# Esercizio:
Trascrivi fedelmente le righe dell'elenco dalla riga che contiene "How do I perform: Click" fino alla riga che contiene "(x=36, y=27)", estremi compresi.

# Dati registrati:
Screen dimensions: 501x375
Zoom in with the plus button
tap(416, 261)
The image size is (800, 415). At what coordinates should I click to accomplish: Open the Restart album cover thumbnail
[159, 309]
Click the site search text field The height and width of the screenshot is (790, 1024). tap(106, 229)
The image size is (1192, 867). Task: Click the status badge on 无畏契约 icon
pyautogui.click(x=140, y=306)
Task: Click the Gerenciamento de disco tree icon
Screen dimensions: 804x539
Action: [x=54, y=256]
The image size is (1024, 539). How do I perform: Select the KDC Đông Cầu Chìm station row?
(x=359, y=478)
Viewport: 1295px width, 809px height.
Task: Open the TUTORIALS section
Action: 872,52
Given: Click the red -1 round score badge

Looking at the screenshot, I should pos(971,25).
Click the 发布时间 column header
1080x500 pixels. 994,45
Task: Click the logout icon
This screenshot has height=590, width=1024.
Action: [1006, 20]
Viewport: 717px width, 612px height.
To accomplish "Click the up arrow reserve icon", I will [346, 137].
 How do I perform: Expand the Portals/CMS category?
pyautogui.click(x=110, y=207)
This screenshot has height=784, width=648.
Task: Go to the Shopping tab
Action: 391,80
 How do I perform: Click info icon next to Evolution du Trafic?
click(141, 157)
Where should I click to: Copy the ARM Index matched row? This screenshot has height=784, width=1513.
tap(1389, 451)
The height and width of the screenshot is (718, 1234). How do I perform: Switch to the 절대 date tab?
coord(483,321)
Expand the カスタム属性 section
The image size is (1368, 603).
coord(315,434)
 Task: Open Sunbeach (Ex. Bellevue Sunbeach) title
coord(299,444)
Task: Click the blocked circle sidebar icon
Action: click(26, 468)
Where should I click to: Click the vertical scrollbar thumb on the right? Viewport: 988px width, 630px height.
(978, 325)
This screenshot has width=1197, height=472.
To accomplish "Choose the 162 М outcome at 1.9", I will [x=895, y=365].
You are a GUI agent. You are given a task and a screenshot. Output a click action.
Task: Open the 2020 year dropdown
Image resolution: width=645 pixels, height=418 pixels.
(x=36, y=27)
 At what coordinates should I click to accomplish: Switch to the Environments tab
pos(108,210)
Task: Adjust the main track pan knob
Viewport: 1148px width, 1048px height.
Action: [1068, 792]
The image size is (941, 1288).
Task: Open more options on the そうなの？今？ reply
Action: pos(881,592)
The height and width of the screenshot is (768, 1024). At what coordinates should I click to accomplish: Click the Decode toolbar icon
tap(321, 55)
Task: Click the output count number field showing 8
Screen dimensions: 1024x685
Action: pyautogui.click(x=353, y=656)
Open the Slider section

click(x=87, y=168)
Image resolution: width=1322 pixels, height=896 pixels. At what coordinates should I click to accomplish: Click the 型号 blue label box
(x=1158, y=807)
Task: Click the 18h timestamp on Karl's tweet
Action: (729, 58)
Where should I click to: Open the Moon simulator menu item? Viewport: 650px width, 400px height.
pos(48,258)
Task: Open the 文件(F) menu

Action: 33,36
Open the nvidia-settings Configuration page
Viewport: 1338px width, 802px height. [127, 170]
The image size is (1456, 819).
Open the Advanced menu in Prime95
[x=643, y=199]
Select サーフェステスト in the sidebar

# Risposta:
 How do I perform: Click info icon next to Evolution du Trafic?
click(141, 157)
Where should I click to: Copy the ARM Index matched row? This screenshot has height=784, width=1513.
tap(1389, 451)
The height and width of the screenshot is (718, 1234). How do I perform: Switch to the 절대 date tab?
coord(483,321)
Expand the カスタム属性 section
The image size is (1368, 603).
coord(315,434)
 Task: Open Sunbeach (Ex. Bellevue Sunbeach) title
coord(299,444)
Task: Click the blocked circle sidebar icon
Action: click(26, 468)
Where should I click to: Click the vertical scrollbar thumb on the right? Viewport: 988px width, 630px height.
(978, 325)
This screenshot has width=1197, height=472.
To accomplish "Choose the 162 М outcome at 1.9", I will [x=895, y=365].
You are a GUI agent. You are given a task and a screenshot. Output a click action.
Task: Open the 2020 year dropdown
Image resolution: width=645 pixels, height=418 pixels.
(x=36, y=27)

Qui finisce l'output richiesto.